Put_assoc vs force_change when modifying known associations?

I’m trying to figure out the “best practice” when modifying data within some of my schemas. When working with has_many relationships, I’ve found that it’s easier to work with the child data rather than the parents. As such, there are often times where I want to move child data from one parent to another, or nilify the relationship. The two ways I’ve found of doing this are as follows, and I was wondering if one was considered to be better than the other.

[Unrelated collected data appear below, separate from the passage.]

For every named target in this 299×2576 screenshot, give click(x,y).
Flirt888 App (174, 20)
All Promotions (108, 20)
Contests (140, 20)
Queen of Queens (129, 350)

In both cases, we assume the post and comment have already been inserted.
Given a %Post{} that has_many %Comments{}, if you wanted to add a new comment to this post, you could do it from the comments perspective of:

def add_comment(%Post{} = post, %Comment{} = comment) do
    comment
    |> Repo.preload(:post)
    |> Ecto.Changeset.put_assoc(:post, post)
    |> Repo.update!()
end
def alt_add_comment(%Post{} = post, %Comment{} = comment) do
    comment
    |> Ecto.Changeset.change()
    |> Ecto.Changeset.force_change(:post_id, post.id)
    |> Repo.update!()
end

In the second case, we avoid the preload and assign the post id directly to the changeset, without knowing what Post the comment might already be associated with.
Are either of these scenarios considered worse than the other? Is there a reason I should be avoiding one of these?

Also, if I wanted to associate many (existing) comments to a different/new post, is it better to use an Ecto.Multi transaction that changes their post_ids, or is it better to preload the post’s comments, and then append/modify them directly?

I appreciate any discussion or help.